31.12.07

Mendoza-Chile

Buscando, cortando, pegando y dando sentido a la información turística que Sofi y yo fuimos recabando de Internet para nuestro cercano viaje a Mendoza (cuyo relato iremos posteando en nuestro blog viajero), de repente me viene un recuerdo, todo junto, como una gran escena proustiana.
El párrafo que estaba leyendo era el siguiente, acerca del túnel que conecta la provincia de Mendoza con Chile:

"El Túnel del Cristo Redentor mide unos 3 km de largo y está a 3.185 m de altitud, razón por la cual casi todos los inviernos suele quedar taponado por las nevadas durante algunos días. Desde hace años se habla de construir un túnel más largo y más bajo que fuera siempre transitable. Al otro lado del Túnel, a pocos kilómetros, se encuentra el Complejo Aduanero Los Libertadores, donde se realizan los trámites de salida de la Argentina y entrada a Chile; allí está el Centro de Deportes Invernales El Portillo y, poco después, los espectaculares Caracoles a través de los cuales se desciende hasta Juncal. La ruta es angosta, sinuosa y muy transitada hasta la ciudad de Los Andes, donde comienza la autopista a Santiago de Chile."

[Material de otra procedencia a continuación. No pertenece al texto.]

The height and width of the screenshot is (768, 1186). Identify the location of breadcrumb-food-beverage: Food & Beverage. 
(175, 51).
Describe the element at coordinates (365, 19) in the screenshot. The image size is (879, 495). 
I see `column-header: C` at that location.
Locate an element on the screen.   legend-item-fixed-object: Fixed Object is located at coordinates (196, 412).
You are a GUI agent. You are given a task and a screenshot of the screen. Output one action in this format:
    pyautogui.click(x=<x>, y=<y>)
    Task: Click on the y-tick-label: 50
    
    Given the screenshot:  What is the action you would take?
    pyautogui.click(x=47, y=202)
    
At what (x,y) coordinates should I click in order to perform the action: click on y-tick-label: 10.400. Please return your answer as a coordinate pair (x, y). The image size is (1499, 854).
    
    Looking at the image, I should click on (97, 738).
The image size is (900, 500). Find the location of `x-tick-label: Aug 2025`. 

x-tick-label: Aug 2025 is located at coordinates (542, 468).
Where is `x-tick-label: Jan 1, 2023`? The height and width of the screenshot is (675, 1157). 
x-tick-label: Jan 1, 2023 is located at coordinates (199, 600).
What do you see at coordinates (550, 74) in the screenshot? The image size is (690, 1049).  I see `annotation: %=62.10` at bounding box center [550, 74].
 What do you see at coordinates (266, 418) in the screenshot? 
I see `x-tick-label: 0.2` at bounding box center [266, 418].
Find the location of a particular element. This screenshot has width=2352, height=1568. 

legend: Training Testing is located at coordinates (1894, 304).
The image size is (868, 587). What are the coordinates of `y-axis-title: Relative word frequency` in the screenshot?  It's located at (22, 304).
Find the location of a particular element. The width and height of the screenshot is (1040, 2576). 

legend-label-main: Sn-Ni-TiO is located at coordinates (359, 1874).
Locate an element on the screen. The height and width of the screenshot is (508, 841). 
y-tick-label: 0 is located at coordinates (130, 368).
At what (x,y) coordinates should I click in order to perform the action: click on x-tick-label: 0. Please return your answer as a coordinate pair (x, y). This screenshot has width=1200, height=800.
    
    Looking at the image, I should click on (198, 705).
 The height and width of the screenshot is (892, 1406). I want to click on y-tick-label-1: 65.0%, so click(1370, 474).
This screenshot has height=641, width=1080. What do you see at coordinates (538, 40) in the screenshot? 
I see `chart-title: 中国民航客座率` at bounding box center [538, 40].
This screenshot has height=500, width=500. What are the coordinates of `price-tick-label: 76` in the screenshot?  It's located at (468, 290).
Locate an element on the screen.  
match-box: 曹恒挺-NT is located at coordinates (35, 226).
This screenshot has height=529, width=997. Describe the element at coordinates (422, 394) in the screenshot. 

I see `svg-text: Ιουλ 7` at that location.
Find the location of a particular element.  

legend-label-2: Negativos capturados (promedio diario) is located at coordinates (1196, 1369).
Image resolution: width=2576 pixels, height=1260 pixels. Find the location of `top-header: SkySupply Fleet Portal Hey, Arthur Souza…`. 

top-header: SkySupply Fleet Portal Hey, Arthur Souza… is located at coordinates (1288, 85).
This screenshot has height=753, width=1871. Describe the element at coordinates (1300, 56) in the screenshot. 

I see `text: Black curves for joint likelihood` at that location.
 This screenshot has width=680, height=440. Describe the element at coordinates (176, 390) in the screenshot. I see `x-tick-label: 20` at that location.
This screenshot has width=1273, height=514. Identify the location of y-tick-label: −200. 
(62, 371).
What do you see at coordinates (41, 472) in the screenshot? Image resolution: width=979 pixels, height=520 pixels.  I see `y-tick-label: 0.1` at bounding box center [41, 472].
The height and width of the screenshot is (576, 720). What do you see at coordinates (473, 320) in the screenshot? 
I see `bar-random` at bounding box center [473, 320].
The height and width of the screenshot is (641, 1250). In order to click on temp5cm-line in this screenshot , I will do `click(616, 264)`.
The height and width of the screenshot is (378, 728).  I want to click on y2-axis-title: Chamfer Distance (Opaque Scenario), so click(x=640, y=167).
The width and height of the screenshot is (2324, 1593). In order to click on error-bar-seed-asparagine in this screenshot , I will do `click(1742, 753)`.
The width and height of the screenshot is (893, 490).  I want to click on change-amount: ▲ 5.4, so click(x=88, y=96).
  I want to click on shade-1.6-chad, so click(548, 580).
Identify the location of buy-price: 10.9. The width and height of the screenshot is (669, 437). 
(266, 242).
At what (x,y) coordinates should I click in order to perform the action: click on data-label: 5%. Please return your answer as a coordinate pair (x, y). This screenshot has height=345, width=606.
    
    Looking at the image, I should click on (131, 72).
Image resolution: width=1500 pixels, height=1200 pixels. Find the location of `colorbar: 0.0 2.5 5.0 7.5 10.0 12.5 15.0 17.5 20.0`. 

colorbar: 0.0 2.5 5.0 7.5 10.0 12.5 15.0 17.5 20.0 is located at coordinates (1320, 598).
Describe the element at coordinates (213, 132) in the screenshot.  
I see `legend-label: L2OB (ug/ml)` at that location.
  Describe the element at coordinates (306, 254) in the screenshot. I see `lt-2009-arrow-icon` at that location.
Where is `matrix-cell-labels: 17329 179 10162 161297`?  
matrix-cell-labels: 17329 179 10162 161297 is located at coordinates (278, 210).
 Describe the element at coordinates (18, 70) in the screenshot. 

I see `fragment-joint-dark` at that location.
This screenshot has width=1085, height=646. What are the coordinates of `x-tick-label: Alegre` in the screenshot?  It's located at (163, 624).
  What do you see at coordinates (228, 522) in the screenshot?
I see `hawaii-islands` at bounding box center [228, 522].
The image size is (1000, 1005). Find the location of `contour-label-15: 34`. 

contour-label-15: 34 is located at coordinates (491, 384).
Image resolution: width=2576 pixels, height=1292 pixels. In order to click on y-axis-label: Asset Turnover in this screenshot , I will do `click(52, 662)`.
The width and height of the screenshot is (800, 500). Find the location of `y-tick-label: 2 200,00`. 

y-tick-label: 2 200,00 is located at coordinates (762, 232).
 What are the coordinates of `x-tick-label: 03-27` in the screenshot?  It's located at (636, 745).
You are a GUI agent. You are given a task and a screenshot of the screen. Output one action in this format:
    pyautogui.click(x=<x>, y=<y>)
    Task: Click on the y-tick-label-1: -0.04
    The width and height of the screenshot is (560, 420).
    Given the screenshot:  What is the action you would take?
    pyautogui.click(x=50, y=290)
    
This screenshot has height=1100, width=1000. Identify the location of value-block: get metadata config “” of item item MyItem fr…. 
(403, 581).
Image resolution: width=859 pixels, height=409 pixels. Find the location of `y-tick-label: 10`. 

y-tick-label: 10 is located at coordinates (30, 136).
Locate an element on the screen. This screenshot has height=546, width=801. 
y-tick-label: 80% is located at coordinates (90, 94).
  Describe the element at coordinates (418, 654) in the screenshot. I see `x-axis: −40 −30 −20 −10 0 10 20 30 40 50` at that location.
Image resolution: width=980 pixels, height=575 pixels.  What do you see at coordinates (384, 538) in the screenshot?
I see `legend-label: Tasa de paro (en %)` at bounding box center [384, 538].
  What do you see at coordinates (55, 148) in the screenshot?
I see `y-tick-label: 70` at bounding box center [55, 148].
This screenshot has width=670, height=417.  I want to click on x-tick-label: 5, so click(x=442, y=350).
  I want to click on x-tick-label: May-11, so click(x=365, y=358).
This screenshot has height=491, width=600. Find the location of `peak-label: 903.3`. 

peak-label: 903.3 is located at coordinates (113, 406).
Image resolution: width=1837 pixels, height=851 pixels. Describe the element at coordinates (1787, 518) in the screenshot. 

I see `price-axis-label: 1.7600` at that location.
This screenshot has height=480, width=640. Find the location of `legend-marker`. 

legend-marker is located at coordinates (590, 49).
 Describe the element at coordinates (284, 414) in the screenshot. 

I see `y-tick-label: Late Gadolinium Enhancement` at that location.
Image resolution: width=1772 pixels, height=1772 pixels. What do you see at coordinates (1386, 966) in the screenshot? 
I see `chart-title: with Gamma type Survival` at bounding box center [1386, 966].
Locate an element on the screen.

Y entonces me viene de golpe, a mí que creo que "no conozco" Mendoza sólo porque no he recorrido la provincia lo suficiente, una imagen de la infancia que transcurre precisamente en Mendoza.
Estábamos viajando al centro de esquí de Portillo (Chile), y quedamos varados varias horas antes del cruce internacional, justamente porque el Túnel de Cristo Redentor estaba tapado por la nieve. Yo tenía 7 u 8 años, pero recuerdo la escena con bastante nitidez: transcurría con un fondo totalmente blanco por la nieve, seguramente mi hermana y yo jugábamos con los hijos de otros turistas argentinos que viajaban en el micro junto a mis viejos. Todos habíamos bajado del ómnibus a una especie de cafetería, pero esperábamos afuera. No recuerdo si hacía mucho frío o no, si nos calentaba el sol o la nieve lo cubría todo, pero había un perro San Bernardo y yo me sentía como en un dibujo animado o en una película, con la nieve y ese perro al lado. En cierta forma, esto le otorgaba a la escena más realidad, porque de chicos frecuentemente confundimos y mezclamos las difusas fronteras de la realidad y la ficción.
Había un montón de piedras en el camino y yo había agarrado una que me parecía especial, convencido de que ésta –debido a su forma, a su tamaño, a su color– condensaba de manera particular toda la escena, y se convertía por obra de mi elección en un recuerdo, un souvenir. Se la mostré orgulloso a mi viejo, y él la vio y me dijo "Mirá", con una expresión que indicaba que iba a mostrarme algo interesantísimo. Tomó la piedra, estiró hacia atrás el brazo y la tiró con todas sus fuerzas, lo más lejos que pudo. Yo pegué un grito, pero ya era demasiado tarde: la piedra estaba perdida para siempre, y quizás también la escena y el recuerdo.

Muchos años después, hoy, ahora, buscando información de lugares que en apariencia no tienen nada que ver con Portillo, ni con todos los recuerdos que tengo de la temporada de esquí que pasamos allá, comprendo que el recuerdo se conservó por azar en mí, en eso que Proust ha llamado la memoria involuntaria, mucho mejor que lo que hubiera podido hacerlo uno de esos tantos objetos que conservo quién sabe para qué.